Overview
In this scenario, the customer has called with this problem: Backups are failing
Problem Description: The customer attempts to disjoin a DXi from Active Directory and when he gets to the form that requests the administrator username and password, the field does not allow any input.
When the customer configures the system for segmentation, he is left with an inaccessible GUI or a GUI that does not reflect accurate information.
Available Information: Tech Support has the logs from Samba, the OS, and the DXi software.

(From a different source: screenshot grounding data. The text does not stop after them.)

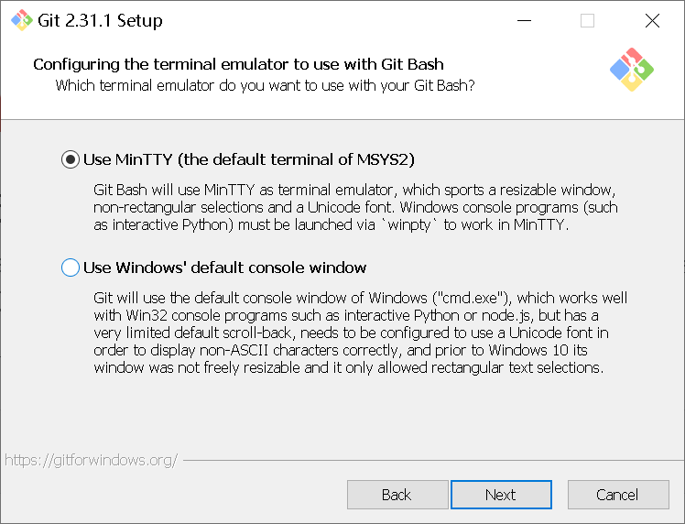Click the Git icon in the title bar

pyautogui.click(x=21, y=20)
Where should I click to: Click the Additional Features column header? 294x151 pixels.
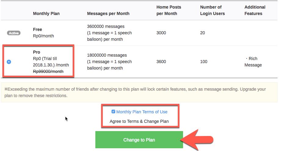click(x=255, y=10)
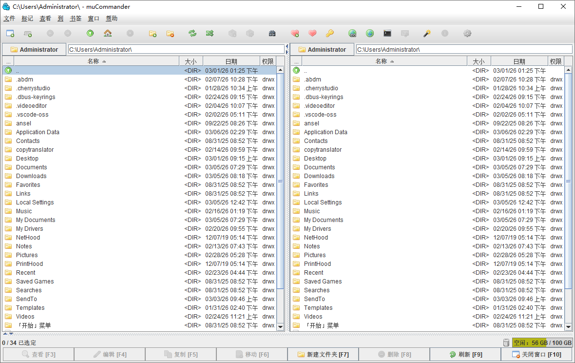The height and width of the screenshot is (363, 575).
Task: Sort left panel by 大小 column
Action: [191, 61]
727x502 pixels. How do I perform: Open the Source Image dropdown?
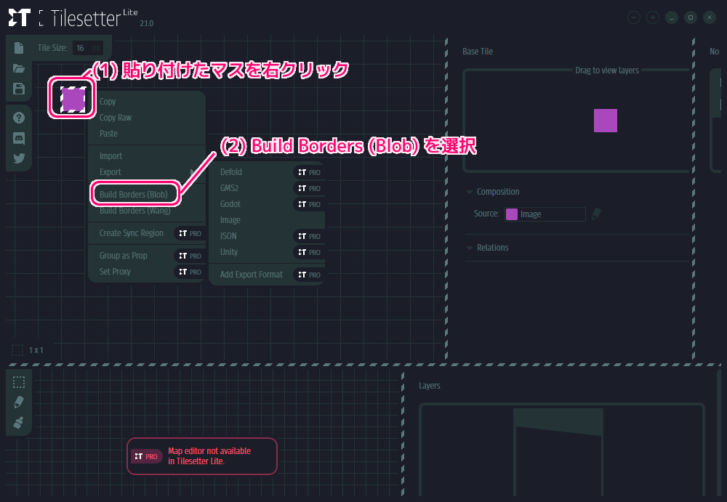coord(545,214)
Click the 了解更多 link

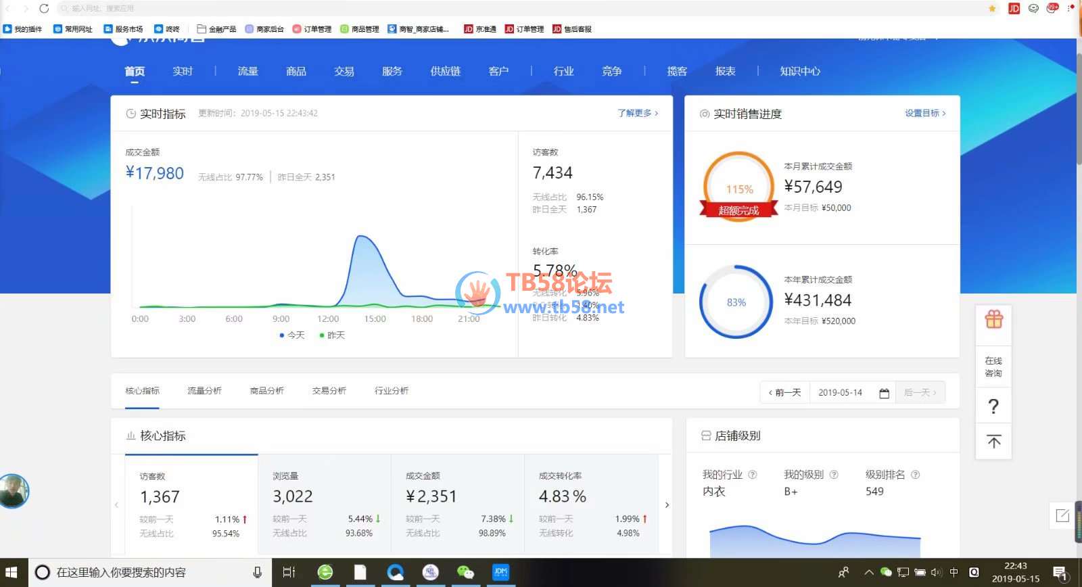pyautogui.click(x=637, y=113)
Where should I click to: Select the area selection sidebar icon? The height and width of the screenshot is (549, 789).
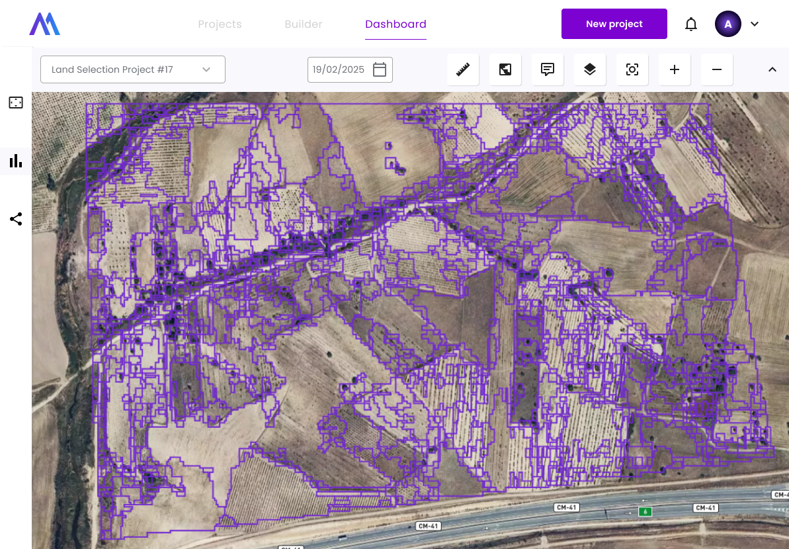point(16,103)
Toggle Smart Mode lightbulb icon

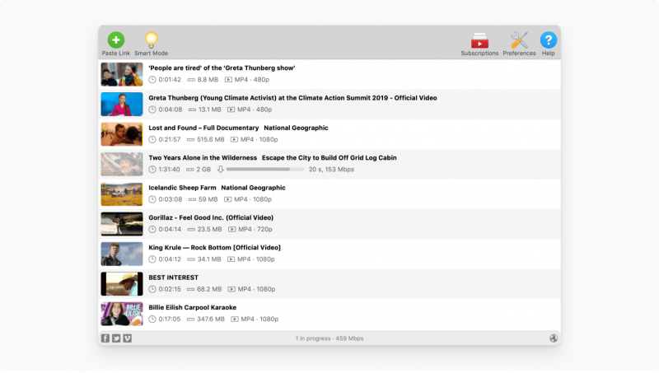pos(151,40)
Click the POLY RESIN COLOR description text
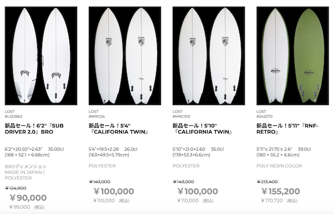 [x=279, y=166]
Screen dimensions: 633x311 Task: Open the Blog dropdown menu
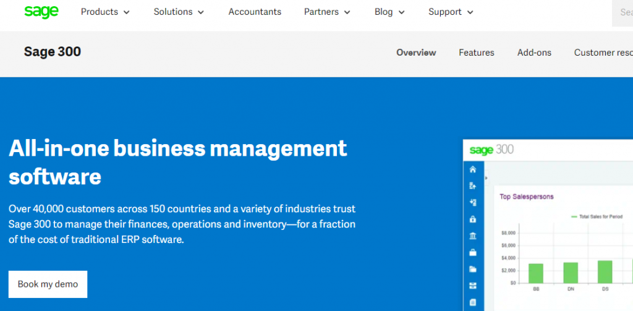tap(389, 12)
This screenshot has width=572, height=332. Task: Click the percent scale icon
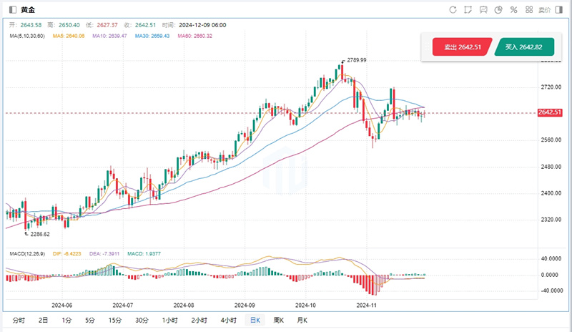pyautogui.click(x=513, y=10)
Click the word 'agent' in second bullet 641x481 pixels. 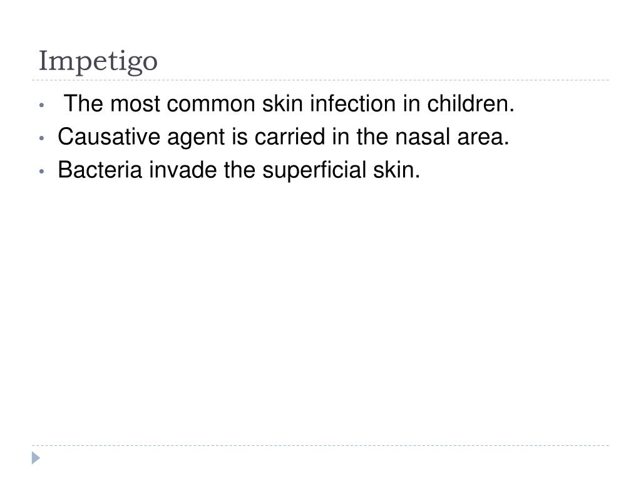click(196, 138)
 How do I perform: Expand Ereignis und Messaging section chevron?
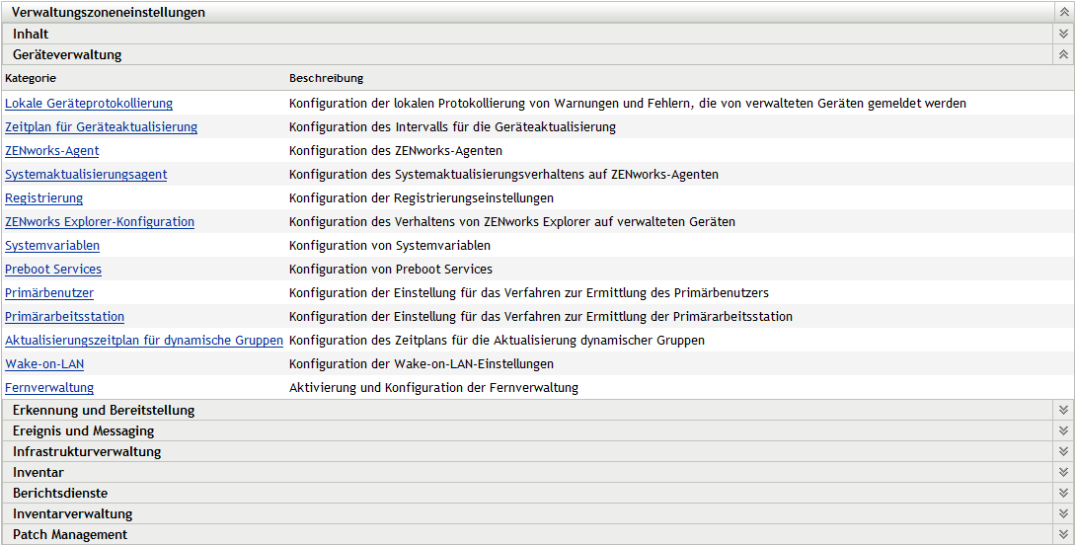coord(1063,430)
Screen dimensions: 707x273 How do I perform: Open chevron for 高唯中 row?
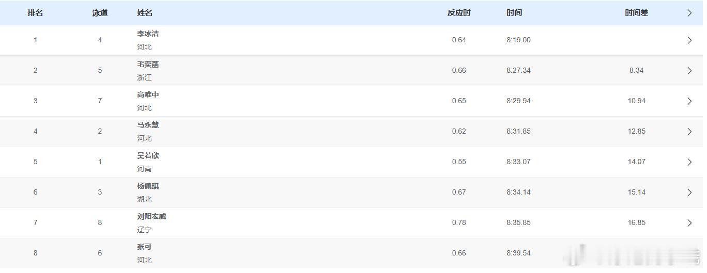[x=689, y=101]
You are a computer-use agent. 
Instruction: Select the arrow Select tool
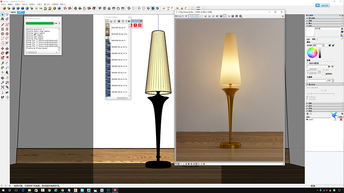(3, 14)
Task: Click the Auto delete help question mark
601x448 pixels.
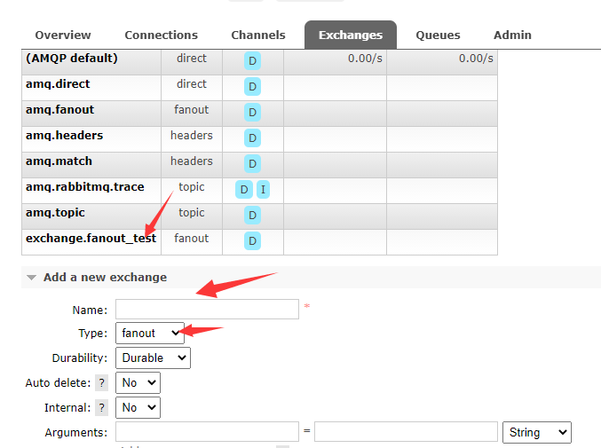Action: point(102,383)
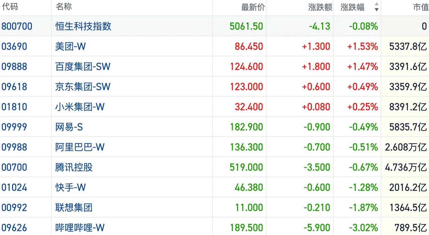Click stock code 00700
The image size is (429, 235).
[x=14, y=167]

Tech Support’s Initial Thoughts: Tech Support tries to ssh to the system and remove it from the domain manually. (Remove the .cifs_configured file, refresh the GUI page, and add the system to a workgroup.) The Tech Support person does a grep –r for a particular string against the entire filesystem in an attempt to find the respective configuration file.
Questions from Tech Support: Why doesn’t the GUI allow input when disjoining from Active Directory? Why does it happen sometimes and not others? What is the most appropriate way to help the customer? Should Service/Support have looked at something else in the Active Directory? If so, what and why?
--------------------------------------------------------------------------------------------
Next Steps: Responses from Engineering
Starting with Galaxy 1.4, disjoining is always a successful operation. See the “Solution for Galaxy 1.4 and later” section below for explanation. Most of the following discussion applies to Pre-Galaxy 1.4.
What should I look for?
Open the collect log and browse to directory node1-collection/nas-info and check the following files:
- Check file listdir_node1.out, which captures the output of the command “ls –la /snfs/common/galaxy-config/nas/node1”.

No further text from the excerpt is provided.